START RECORDS FOR THIS EXERCISE

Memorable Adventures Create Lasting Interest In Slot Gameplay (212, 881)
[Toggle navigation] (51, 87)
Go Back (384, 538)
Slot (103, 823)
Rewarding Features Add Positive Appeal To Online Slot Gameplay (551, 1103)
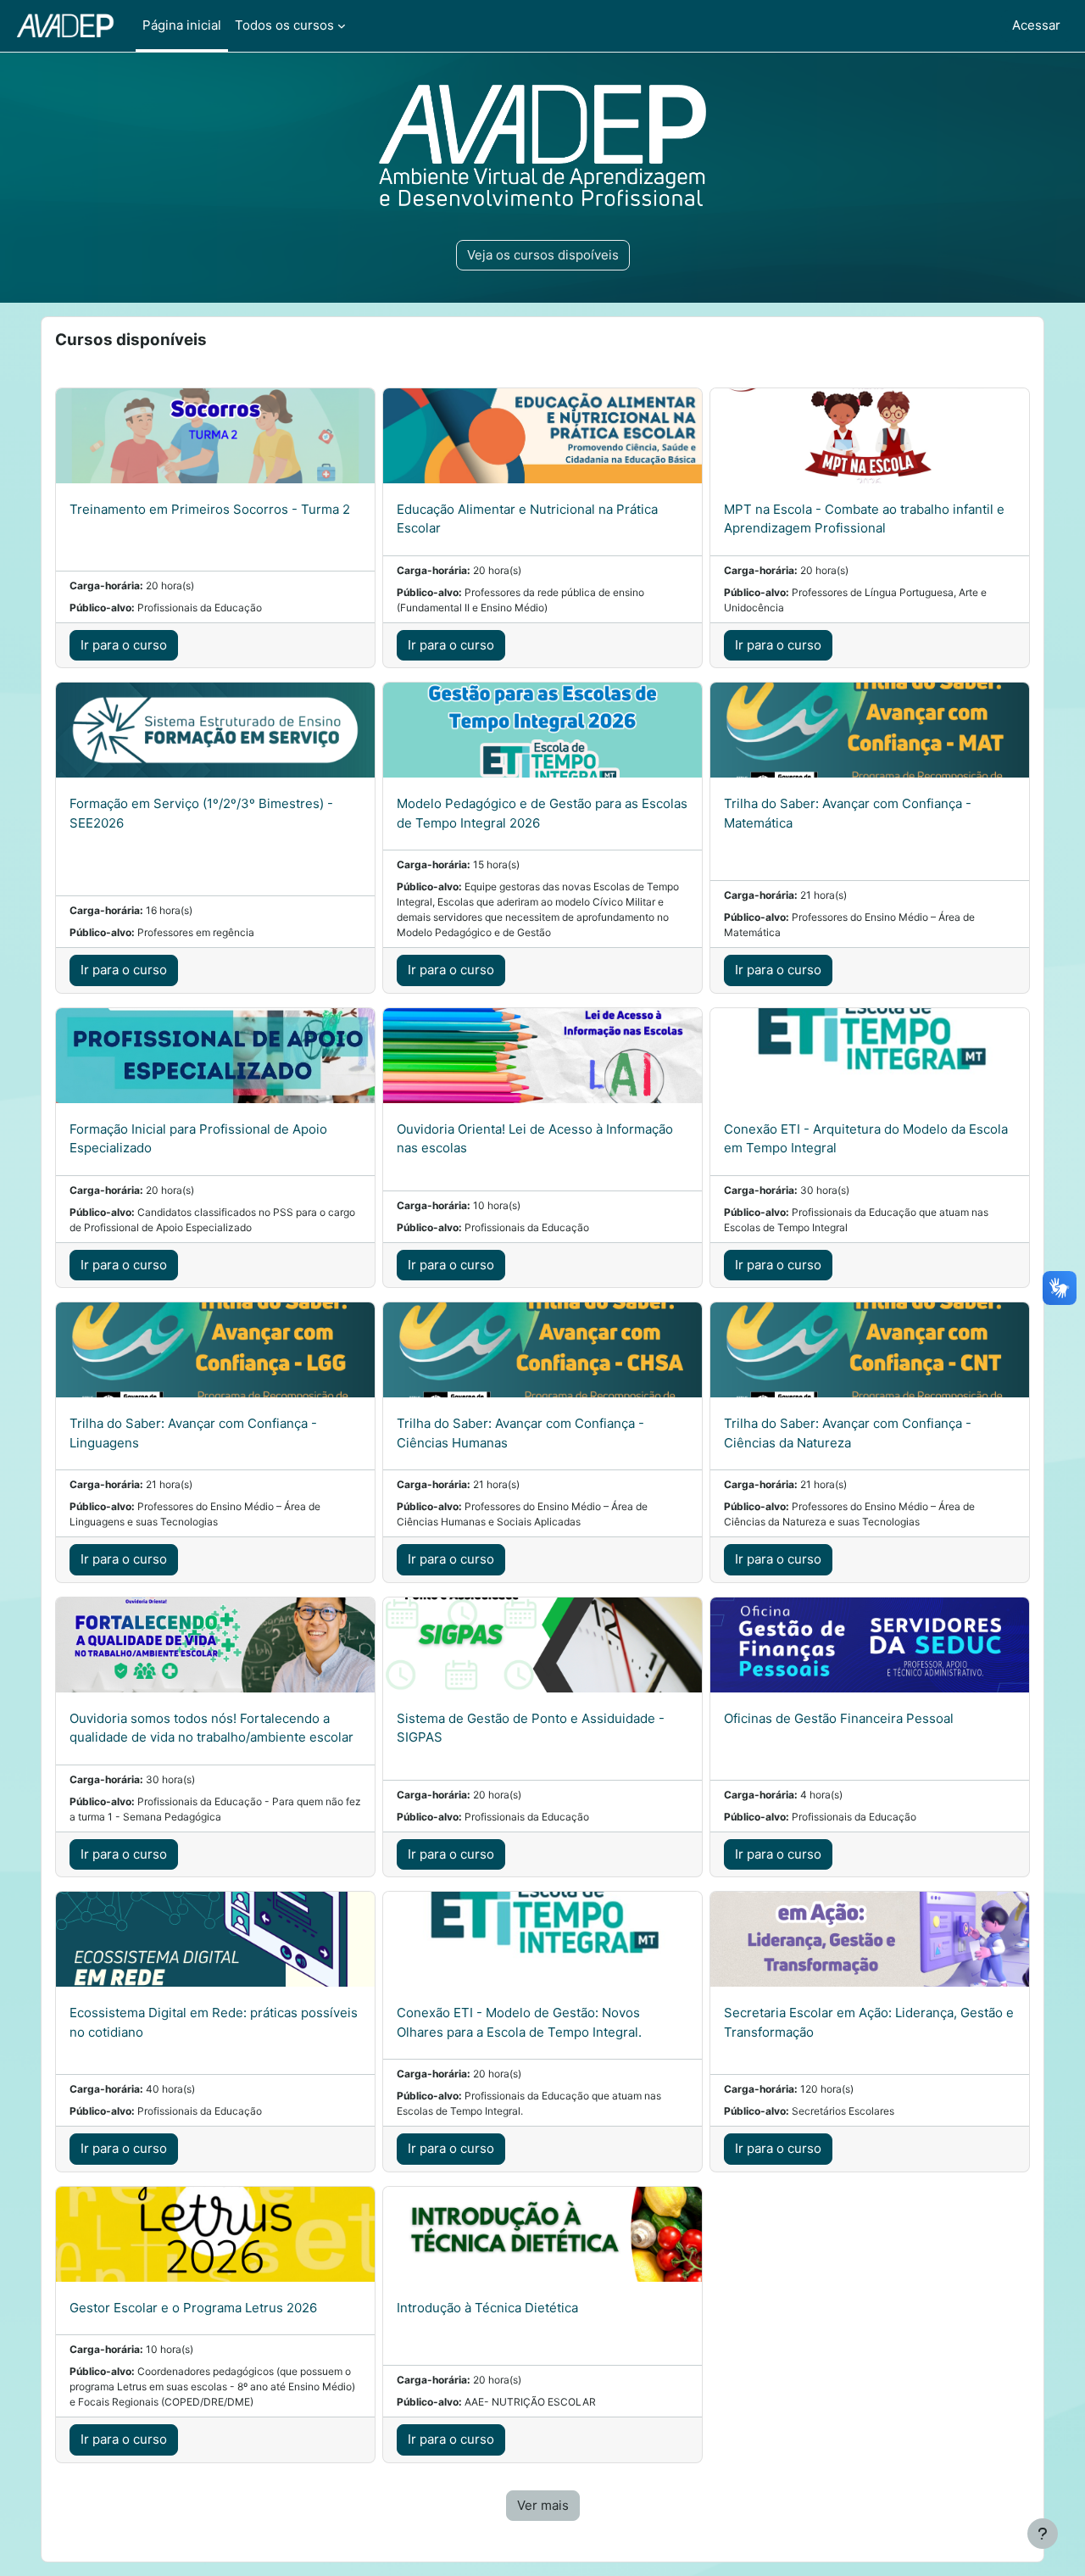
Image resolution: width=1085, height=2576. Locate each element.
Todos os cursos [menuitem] (284, 25)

END RECORDS FOR THIS EXERCISE

WORK REQUIRED. Pick out all lines from the data above in which the word "Slot" appears.

WRITTEN ANSWER.
Memorable Adventures Create Lasting Interest In Slot Gameplay (212, 881)
Slot (103, 823)
Rewarding Features Add Positive Appeal To Online Slot Gameplay (551, 1103)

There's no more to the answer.